この世界が、魔神達に支配されてしまってから何年たったのだろうか?私、メアリー・ソリッタは考える・・・・


世界を支配した彼らは、自らの楽しみのために生命力を搾取するためのエリアを自分の領地内に造ったそのエリア内の生命は奪われ・・・彼らの楽しみである・・・赤ワインのような赤い液体になる。


そのエリアは、赤い巨大な鳥かごのようなもの・・・・


フレイバーを付け加えるためなのか?時々生命力の強いモンスターや種族をオリや鏡に閉じ込めてそのエリアに置くようだ・・・・

オリに入れられたものは、割と急速に・・・・鏡に入れられたものは割りと緩やかに・・・・・・生命力が奪われる・・・・


生命力が奪われたものは・・・消滅する・・・・全て奪いつくされると認識してほしい・・・・死体すら残らないのだ


何匹かのオリや鏡に閉じ込められたもの達を観察した結果の答えなので間違えない。


もちろん助けに行くわけには行かない・・・エリアに入ればもれなく私の存在も搾取されてしまうから・・・・


それでも、何か出来ないか?もしくは、中にいる者達の気持ちとか状況とか何か分かればと・・・・とにかく、助ければ何かしらの情報が得られるのじゃないかと・・・・


装備として持った宝珠・・・・封印の宝珠・・・・封じたいものを引き寄せ閉じ込めるが、自由に出すことも出来る便利アイテムだが、子猫が入るかはいらないかなので・・・・


よく見かける生命力のありそうなドラゴンやら巨人の類は入らない・・・・・


魔神達のこのエリアの研究は、それほどの研究も出来ずに終わりそうだ・・・・今日も、これで終わりかなぁ~と・・・・


だが、今日は違ったようだ・・・・


オリに閉じ込められた黒いもやの中、二つの光る何か?目なのか・・・そして、目?が会った

『オイ、助けてくれ』そのもやは言った


私は物凄く興味を持った・・・・魂だけの存在?肉体を失って、まだ語りかけてくる?いや、生命力を失えば存在を維持できなくて肉体も精神も消滅・・・・のはず・・・・


『え~と?体なくなってますよね?何で話せるんです?』


黒いもやは、なぜか自慢げに・・・・『知らん』


『知らないが、わしぐらい偉大だと・・・存在感ってやつだろうか消えることを許さんのだろうなぁ~』

などと言った



『で、あなたは何だったんです?』


黒いもやが胸を張ったように見えた・・・まさか?

『ゴブリンの王・・・ゴブリンキング様だぁ~』


私は、助けることにした・・・・ゴブリンの王かどうかはどうでも良い

とにかく、もやなら封印の宝珠に入れられるかも知れないからだ・・・危ない存在なら閉じ込めたまま出さなければいい


『助けてあげますね、この宝珠の中にあなたを取り込みます』

宝珠を発動させた


吸い込まれる黒いもや・・・

『感謝する、この恩は・・・・お前の強欲をかなえることで答えよう』


吸い込まれたもやは、その後、中が狭くて息が出来ないとか散々悪態をついていたがしばらくしたらおとなしくなった・・・・あきらめたのかな?

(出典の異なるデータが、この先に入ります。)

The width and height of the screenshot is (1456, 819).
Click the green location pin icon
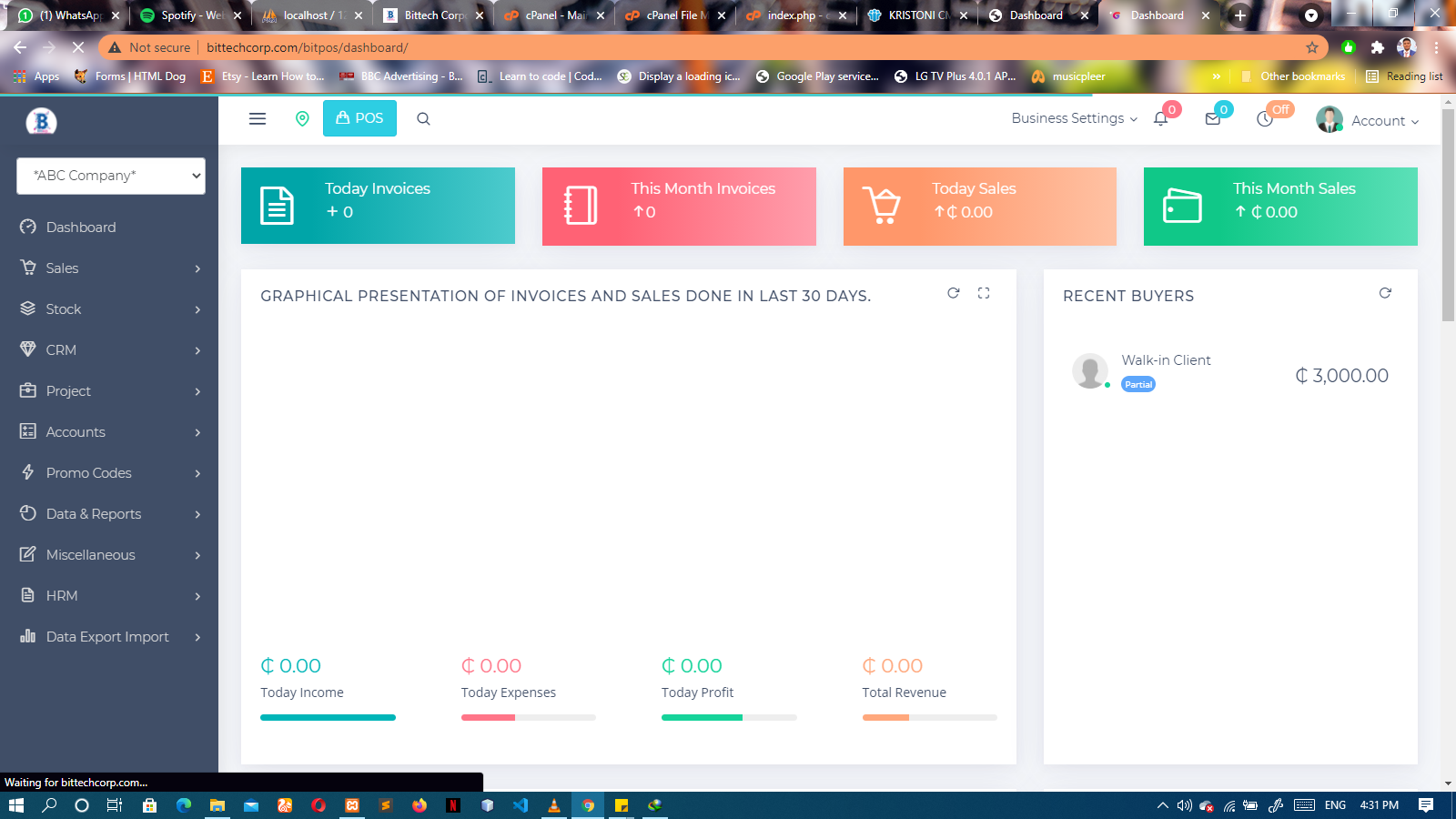click(302, 119)
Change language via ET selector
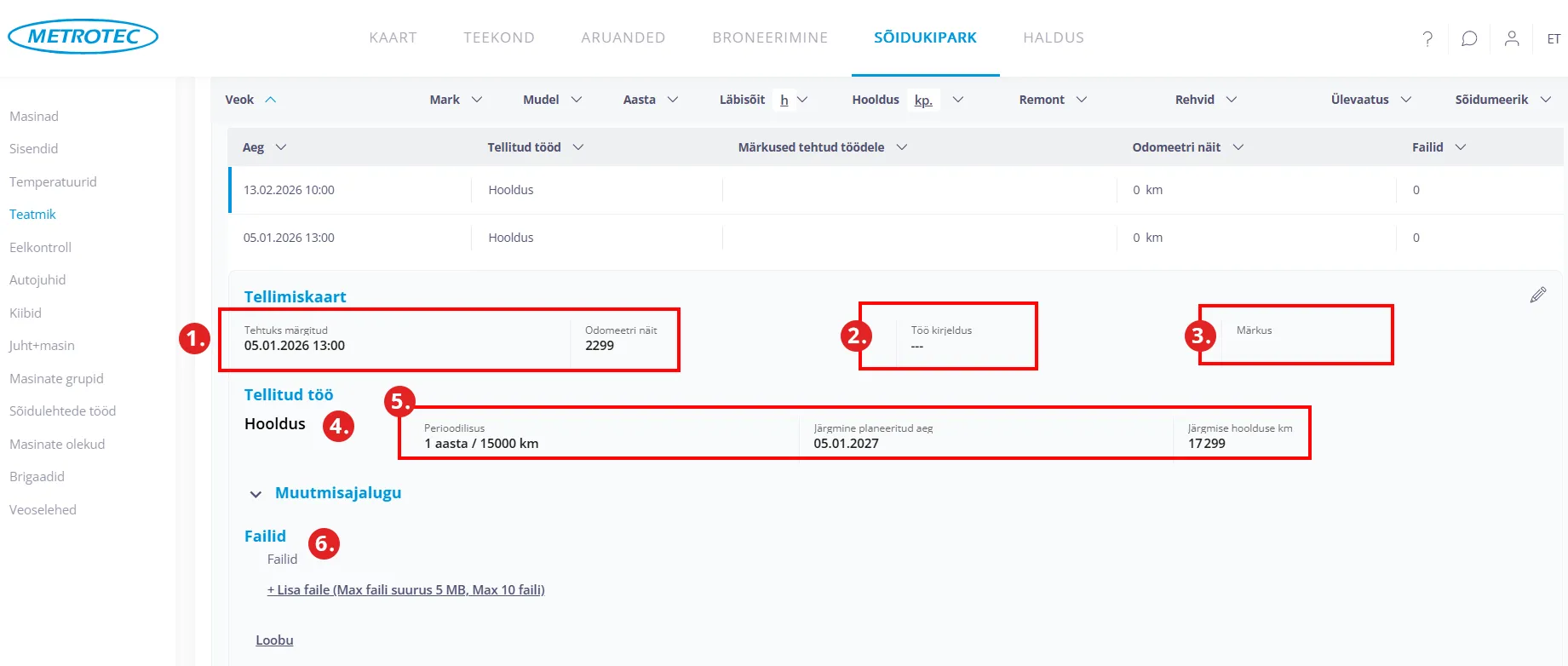 pyautogui.click(x=1554, y=38)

しかし、宝珠の中からでも語りかけてくるなんて・・・・


私に、旅の相方が出来たwうるさすぎるのが難点だが・・・・・


何日か経って・・・魔神の城が近いエリアに来たようだ・・・森が近くにある草原?村があったのだろうか?廃屋があちらこちらに煤けてるところがあるので火災か?


廃屋の一つに入って少し休む・・・・このところあまり休めなかったためか・・・・眠い・・・・



寝てしまったのだろうか?廃屋の外で何か声がする


『人間見たって本当か?』

『女だったよ』別の声

『じゃあ、捕まえて食べよう』


えっ最後の言葉がやばい・・・やばすぎるでしょ

心臓がドキドキしてるこれすら相手に聞こえてしまいそうだ、止まれ私の心臓・・・・いや、止まらなくていいから静かにして!!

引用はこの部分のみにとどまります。